Recent versions of the Bagle worm have bypassed corporate
gateway security measures because they are distributed in password-protected Zip
files, which are next to impossible for antivirus programs to scan. E-mails
infected with the Bagle worm, however, contain the password required for opening
the Zip file.
On Wednesday, antivirus vendors BitDefender
Labs both launched updates enabling their software to open any encrypted
attachments using the password contained in the e-mail text. Once the file is
decrypted, it is treated as an executable file and scanned normally.
Eugene Kaspersky, head of antivirus research at Kaspersky Labs, said: "This
new technology protects users from a new generation of worms, specifically worms
that hide in password-protected Zip files. Five worms using this technique
appeared within only four days--a new trend has been set in the computer
underground," he said.
Viorel Canja, head of BitDefender Labs, said in a statement: "We have
developed an engine tasked with finding the Zip password in the e-mail text.
Most (antivirus) products could only offer protection after the archive is
extracted; that could be a little too late for inexperienced users," he
Network Box, a security appliance vendor that licenses Kaspersky's antivirus
software, has updated its gateway product to include complete protection against
Bagle--a first, according to the company.

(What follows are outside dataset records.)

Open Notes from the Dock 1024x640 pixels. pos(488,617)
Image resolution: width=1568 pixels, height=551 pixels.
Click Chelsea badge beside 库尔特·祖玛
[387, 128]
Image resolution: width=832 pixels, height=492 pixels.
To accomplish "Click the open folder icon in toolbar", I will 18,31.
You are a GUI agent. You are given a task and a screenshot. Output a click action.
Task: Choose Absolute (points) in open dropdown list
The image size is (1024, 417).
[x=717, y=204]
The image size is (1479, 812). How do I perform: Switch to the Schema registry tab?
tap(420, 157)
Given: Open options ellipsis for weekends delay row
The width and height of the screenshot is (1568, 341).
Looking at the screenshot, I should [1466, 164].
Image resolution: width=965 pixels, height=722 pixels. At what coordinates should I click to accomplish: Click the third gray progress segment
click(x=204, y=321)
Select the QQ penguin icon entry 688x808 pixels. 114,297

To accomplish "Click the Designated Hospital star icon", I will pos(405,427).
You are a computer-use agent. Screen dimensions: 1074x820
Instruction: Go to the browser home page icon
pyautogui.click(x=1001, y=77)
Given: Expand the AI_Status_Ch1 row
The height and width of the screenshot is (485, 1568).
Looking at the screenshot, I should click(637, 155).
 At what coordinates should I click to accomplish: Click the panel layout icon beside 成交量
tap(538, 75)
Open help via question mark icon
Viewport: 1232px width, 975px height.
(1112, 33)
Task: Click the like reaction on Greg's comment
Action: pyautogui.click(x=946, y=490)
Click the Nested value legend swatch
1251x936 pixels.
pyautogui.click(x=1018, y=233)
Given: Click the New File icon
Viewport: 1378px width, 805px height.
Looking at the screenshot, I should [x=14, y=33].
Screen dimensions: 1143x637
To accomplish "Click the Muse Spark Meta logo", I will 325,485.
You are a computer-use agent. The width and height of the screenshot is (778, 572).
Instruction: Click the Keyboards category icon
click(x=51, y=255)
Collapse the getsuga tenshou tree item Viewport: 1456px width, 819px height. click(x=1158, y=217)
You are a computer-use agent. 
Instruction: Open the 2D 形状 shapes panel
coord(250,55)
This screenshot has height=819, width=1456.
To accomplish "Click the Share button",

Simon Heron, director of Network Box, said the product combines Kaspersky's
software with Network Box's own technology to deal with the latest Bagle
mutations at the network perimeter.
According to Heron, this does mean the gateway is fractionally slower, but by
no more than 50 milliseconds per e-mail. "The worst case scenario is we will
take 50ms extra to parse an e-mail that has a password-encrypted attachment. We
don't think this is a problem," he said.
Munir Kotadia of ZDNet
UK reported from London.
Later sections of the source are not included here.